How to grow palace purple coral bells bigger or faster
If you want it to fill the space sooner, push the conditions rather than hoping — for palace purple coral bells the accelerators are:
- Give it a wider pot and let the clump fill it — width is exactly how this plant gets bigger.
- Brighter light speeds up clump and offset production noticeably.
- Leave plantlets and offsets attached and feed through the growing season for the fastest spread.
Light is almost always the ceiling. The palace purple coral bells light requirements page covers exactly how bright a spot it needs to grow at its potential instead of stalling.
When palace purple coral bells outgrows the room (or the pot)
"Too big" usually arrives as one of these signs for palace purple coral bells:
- The clump bulging over the pot rim or splitting the pot — the cue to divide, not to find a bigger room.
- A dense centre that goes bare or tired while the edges keep spreading.
- Runners or offsets escaping across the shelf or into neighbouring pots.
If it is the pot rather than the room, it is a repotting job, not a goodbye — see the palace purple coral bells repotting guide. If you want more of this plant instead of a bigger one, the palace purple coral bells propagation guide turns prunings into new plants.
Palace Purple coral bells size — frequently asked questions
How big does palace purple coral bells get?
Palace Purple coral bells reaches 30–45 cm tall (flower stems to 60 cm), 45–60 cm wide when grown indoors. Size here is about width, not height: the plant builds an ever-wider clump or sends out plantlets and runners while staying relatively short.
Is palace purple coral bells slow or fast growing?

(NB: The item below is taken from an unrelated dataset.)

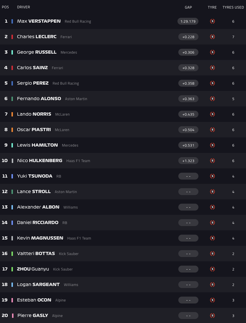Click the +1.323 gap badge
This screenshot has height=323, width=246.
click(188, 161)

Palace Purple coral bells is a moderate grower. Expect three to six years to reach mature indoor size, gaining a steady amount each growing season. Palace Purple coral bells stays fairly low but widens over time — it spreads into a bigger clump by offsets, runners or rhizomes rather than shooting upward.

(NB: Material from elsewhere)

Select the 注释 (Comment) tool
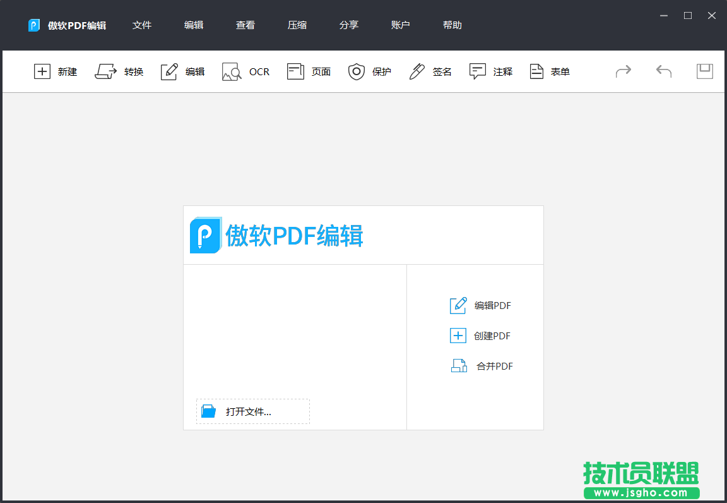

How long does palace purple coral bells take to reach full size?
Roughly three to six years to reach mature indoor size, gaining a steady amount each growing season. Light, pot size and feeding move that timeline more than anything else.
How do I keep palace purple coral bells smaller?

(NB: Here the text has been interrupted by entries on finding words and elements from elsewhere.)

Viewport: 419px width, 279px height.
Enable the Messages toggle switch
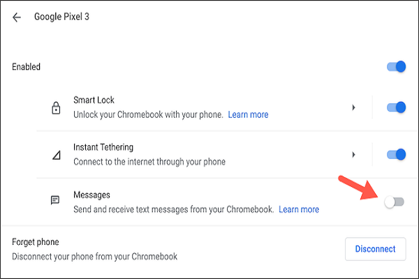[x=394, y=202]
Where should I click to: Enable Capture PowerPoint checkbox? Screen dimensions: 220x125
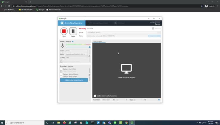[x=61, y=69]

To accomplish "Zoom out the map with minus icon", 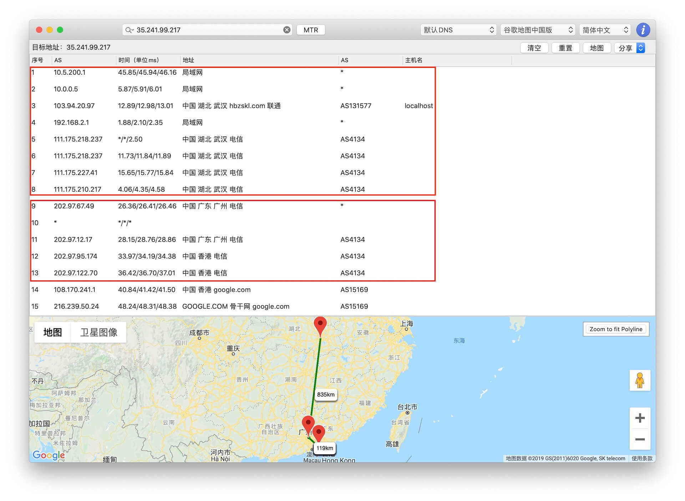I will coord(640,439).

Divide the clump every year or two — splitting palace purple coral bells is the main way to control its spread and refresh it. Remove runners, plantlets or offsets as they appear if you want it to stay a single tight clump. Keep it slightly pot-bound; a snug pot naturally limits how wide the clump can get.
How can I make palace purple coral bells grow bigger or faster?
Give it a wider pot and let the clump fill it — width is exactly how this plant gets bigger. Brighter light speeds up clump and offset production noticeably. Leave plantlets and offsets attached and feed through the growing season for the fastest spread.
Keep reading
- Palace Purple coral bells care — the full brief (light, water, soil, problems, pet safety)
- Palace Purple coral bells repotting — when a bigger pot helps and when it hurts
- Palace Purple coral bells propagation — turn prunings into new plants
- Palace Purple coral bells light needs — the real ceiling on its size
- How big does dryopteris ludoviciana get?
- How big does netted chain fern get?
- How big does anderson's holly fern get?